• [Work to complete]: Transcribe the entries exactly. Omit the pictures.

[Stored data entries]
☆ ☆ ☆ ☆ ☆ ☆ ☆
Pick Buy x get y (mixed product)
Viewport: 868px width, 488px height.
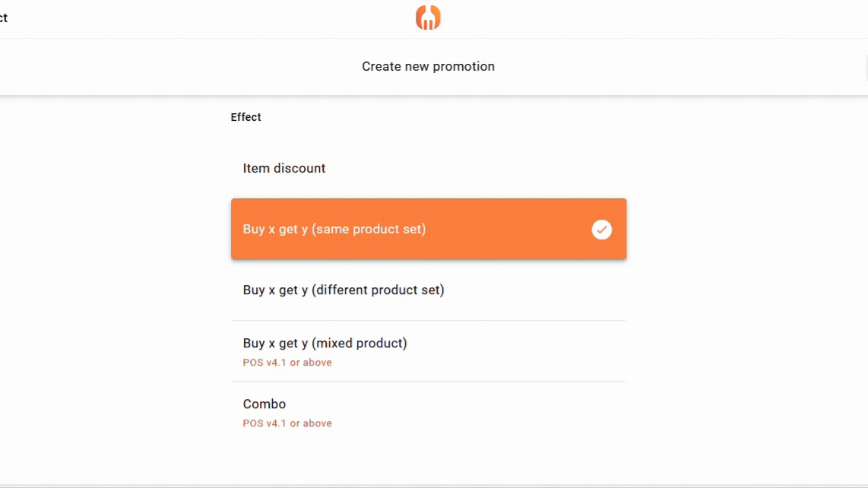325,343
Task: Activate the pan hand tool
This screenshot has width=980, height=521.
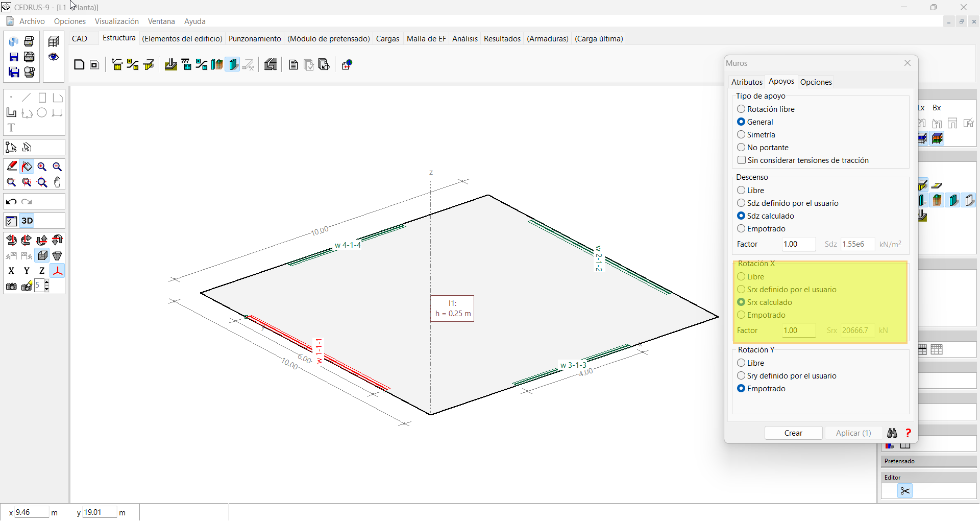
☆ ☆ ☆ ☆ ☆ ☆ ☆
• [Response to this exercise]:
Pick Buy x get y (mixed product)
Viewport: 868px width, 488px height.
325,343
Task: Activate the pan hand tool
This screenshot has width=980, height=521.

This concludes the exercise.